Imprisonment of innocents and their vindication in the end is nothing new in the annals of ‘crime and punishment’. Fiction being a reflection of fact, such cases are not uncommon in world literature. Inspector Javert of Victor Hugo’s ‘Les Miserables’ (1862) can very well match up with the modern-day Biju, the sub inspector.

Likewise, in Leo Tolstoy’s short story, ‘God Sees the Truth but Waits’ (1872), a young merchant named Ivan Dmitrich Aksionov was accused of a crime he did not commit. One can see the forerunner of Thajudheen! After all, human nature is basically the same whether in France, Tsar’s Russia or India.

Undoubtedly, Shevlin and Thajudheen have succeeded in bringing out the darker side of the police force.

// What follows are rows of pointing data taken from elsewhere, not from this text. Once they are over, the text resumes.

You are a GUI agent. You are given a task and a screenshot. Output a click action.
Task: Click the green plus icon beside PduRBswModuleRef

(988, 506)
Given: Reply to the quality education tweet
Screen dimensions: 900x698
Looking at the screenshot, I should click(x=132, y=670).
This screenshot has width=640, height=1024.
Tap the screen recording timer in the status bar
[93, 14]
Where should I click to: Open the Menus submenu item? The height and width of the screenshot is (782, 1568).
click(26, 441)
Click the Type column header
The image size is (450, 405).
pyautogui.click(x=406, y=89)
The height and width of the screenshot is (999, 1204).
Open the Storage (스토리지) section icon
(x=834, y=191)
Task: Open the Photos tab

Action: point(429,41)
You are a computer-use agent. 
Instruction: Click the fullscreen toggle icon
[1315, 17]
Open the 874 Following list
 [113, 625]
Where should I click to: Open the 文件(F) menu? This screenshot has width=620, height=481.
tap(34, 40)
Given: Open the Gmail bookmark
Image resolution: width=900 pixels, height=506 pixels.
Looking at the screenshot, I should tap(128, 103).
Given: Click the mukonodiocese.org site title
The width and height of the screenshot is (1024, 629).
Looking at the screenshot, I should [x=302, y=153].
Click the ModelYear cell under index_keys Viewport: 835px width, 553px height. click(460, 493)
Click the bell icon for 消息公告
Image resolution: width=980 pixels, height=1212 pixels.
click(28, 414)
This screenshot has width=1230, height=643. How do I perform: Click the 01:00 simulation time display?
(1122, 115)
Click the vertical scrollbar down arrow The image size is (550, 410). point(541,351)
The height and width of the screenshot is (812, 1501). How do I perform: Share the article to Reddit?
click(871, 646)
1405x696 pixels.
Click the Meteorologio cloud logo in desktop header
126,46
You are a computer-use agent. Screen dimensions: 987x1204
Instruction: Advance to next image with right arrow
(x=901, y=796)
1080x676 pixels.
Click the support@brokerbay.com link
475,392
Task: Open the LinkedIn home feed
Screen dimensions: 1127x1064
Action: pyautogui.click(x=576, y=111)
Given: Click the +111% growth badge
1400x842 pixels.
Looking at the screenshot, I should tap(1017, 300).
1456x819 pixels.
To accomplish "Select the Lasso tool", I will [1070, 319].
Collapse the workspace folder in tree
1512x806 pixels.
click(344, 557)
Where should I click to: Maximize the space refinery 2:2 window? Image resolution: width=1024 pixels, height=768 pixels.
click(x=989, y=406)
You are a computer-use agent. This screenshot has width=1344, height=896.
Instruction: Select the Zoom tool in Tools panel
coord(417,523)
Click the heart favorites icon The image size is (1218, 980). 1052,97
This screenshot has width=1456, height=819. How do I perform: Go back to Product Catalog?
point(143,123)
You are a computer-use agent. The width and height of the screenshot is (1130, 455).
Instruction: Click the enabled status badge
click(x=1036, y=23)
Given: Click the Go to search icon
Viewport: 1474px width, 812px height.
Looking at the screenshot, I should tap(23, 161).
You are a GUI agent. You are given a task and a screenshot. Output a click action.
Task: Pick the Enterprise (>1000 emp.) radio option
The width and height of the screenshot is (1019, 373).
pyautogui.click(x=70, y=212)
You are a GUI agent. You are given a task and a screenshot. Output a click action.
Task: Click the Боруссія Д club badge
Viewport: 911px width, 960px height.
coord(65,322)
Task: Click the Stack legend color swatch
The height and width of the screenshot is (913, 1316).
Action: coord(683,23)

However, though the narrative is touching, one wonders at the intent of the book.  Have the authors succeeded in openly projecting the atrocities of the police force to draw the attention of the establishment to prevent such incidents in future? Apart from presenting the insensitive and sadistic attitude of Sub Inspector Biju, little effort seems to be expended to indict the system to which he is linked. The fact that Biju is ‘punished’ for his ‘crime’ by just a transfer and withholding a few increments is an eloquent testimony to the laissez-faire attitude of our society at large.

Dr. KPP Nambiar, formerly a Consultant/Technocrat at the UN Food and Agriculture Organisation, is the author of many scientific papers and books, including a 1500-page Japanese-Malayalam dictionary.